■ **Source passage**:
============
This is our opportunity to recognize the barriers to gender equity in academic medicine and how they have been magnified during the pandemic and to institute meaningful changes.
If unchecked, the disproportionate effects of the pandemic on academic productivity among women physicians could further exacerbate disparities and burnout in medicine. The effects of the pandemic could jeopardize the careers of trainees hoping to become junior faculty. Prior to the pandemic, 22.6 percent of women physicians (compared to 3.6 percent of men physicians) were no longer working full time within six years of completing clinical training, and that proportion was even higher among women with children.
Those who are now at the start of their careers are particularly susceptible to pandemic impacts on academic productivity coinciding with intense pressure to generate publications and funding. Compounding this, many have struggled to find jobs due to faculty searches being paused or cancelled by universities due to financial uncertainties. For those at mid-career, the barriers to promotion and advancement into leadership ranks already contribute to the “invisibility” of mid-career women. The risks are especially high for women belonging to minority groups underrepresented in medicine, who are already more likely to leave academic medicine.
What can be done to mitigate the effects of the COVID-19 pandemic on women in academic medicine? Several months into the pandemic, the Department of Medicine held listening groups with women assistant and associate professors. We heard about challenges at work – grants drained to pay for salaries despite stoppage of work during the early months of lockdown, increased competition for funding, increased time spent on clinical duties and mentoring/supporting trainees, and staffing issues due to international travel and immigration restrictions. We also heard about challenges at home – lack of accessible and affordable quality childcare, financial stresses from job losses, and competing demands of caregiving and online schooling. Most importantly, we heard about potential solutions – flexible funding that could be used for caregiving, tutoring or housework; increased administrative support for writing manuscripts and submitting funding applications; and increased awareness among promotion and tenure committees of the disproportionate impact of the pandemic on women.
The inequities highlighted by the pandemic have given us the opportunity to think critically about the status quo. This is our opportunity to recognize the barriers to gender equity in academic medicine and how they have been magnified during the pandemic and to institute meaningful changes. Although solutions will be institution-specific, potential actions include monitoring pandemic impact on productivity by gender, setting aside (or raising) funds to support caregivers, encouraging COVID-19 impact statements on CVs, and ensuring the inclusion of women on research teams.
Concordance of patients and their providers with respect to gender and race/ethnicity has been linked to improved patient satisfaction, adherence and health outcomes, so retaining women in medicine directly benefits patients. We simply cannot afford to lose the skills and talent of half of our physician workforce. We must act now.
Joy Wu, MD, PhD, is an associate professor of medicine (endocrinology) and vice chair of basic and translational science in the Department of Medicine.
============
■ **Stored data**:
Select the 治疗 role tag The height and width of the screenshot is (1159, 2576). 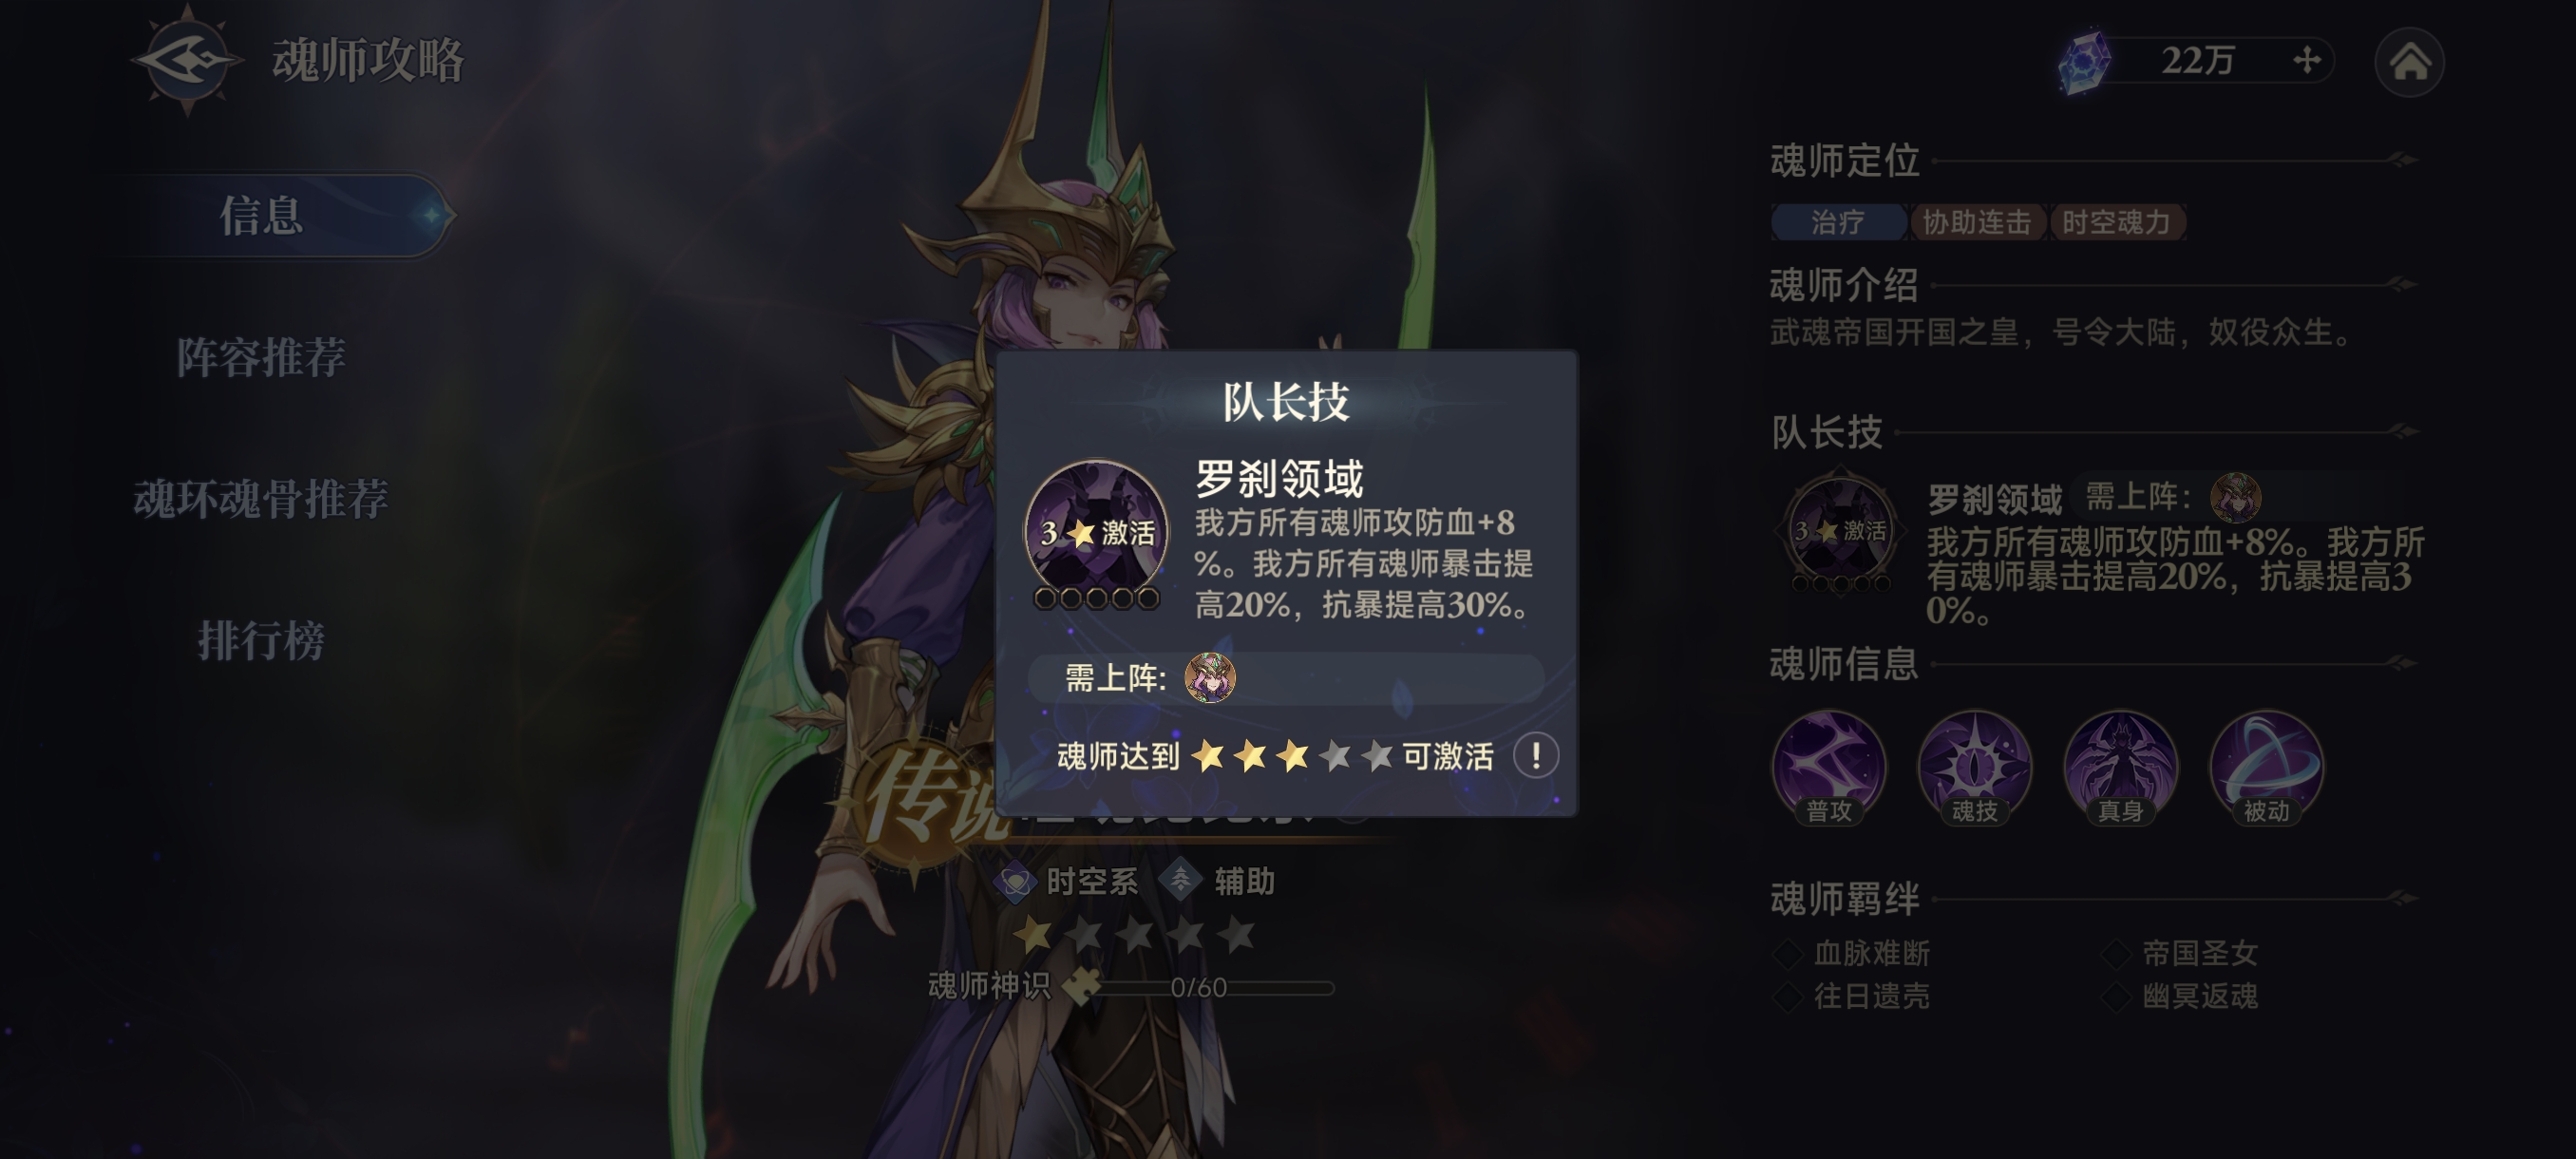click(1838, 221)
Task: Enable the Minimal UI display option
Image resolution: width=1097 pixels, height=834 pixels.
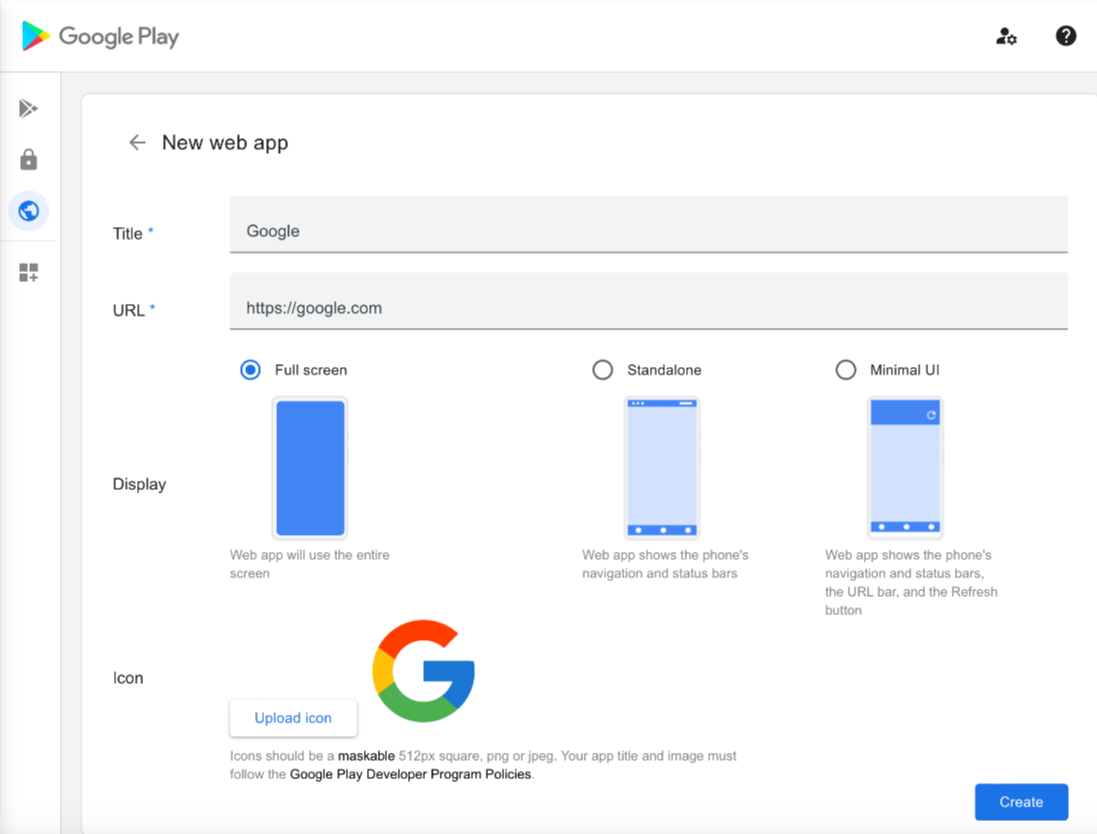Action: coord(846,369)
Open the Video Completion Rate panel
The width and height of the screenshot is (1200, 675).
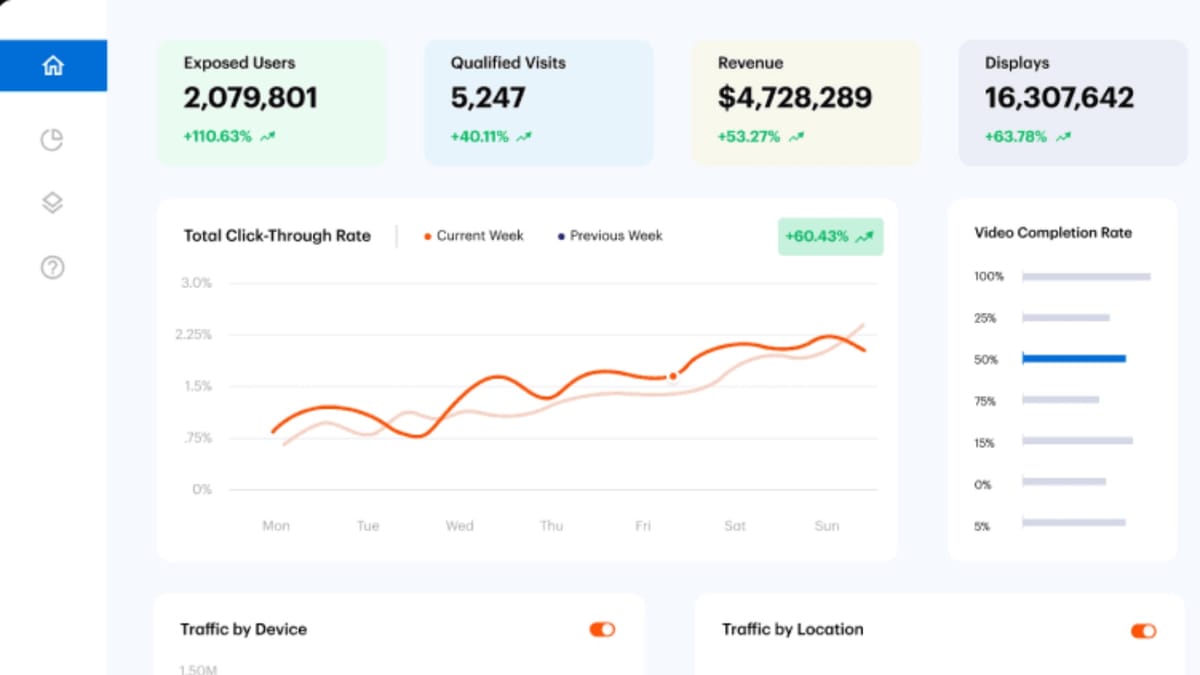1052,233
============
■ **About this task**: Reproduce the part of the passage on women in academic medicine above between "Those who are" and "leave academic medicine.", inclusive.

■ **Output of the task**:
Those who are now at the start of their careers are particularly susceptible to pandemic impacts on academic productivity coinciding with intense pressure to generate publications and funding. Compounding this, many have struggled to find jobs due to faculty searches being paused or cancelled by universities due to financial uncertainties. For those at mid-career, the barriers to promotion and advancement into leadership ranks already contribute to the “invisibility” of mid-career women. The risks are especially high for women belonging to minority groups underrepresented in medicine, who are already more likely to leave academic medicine.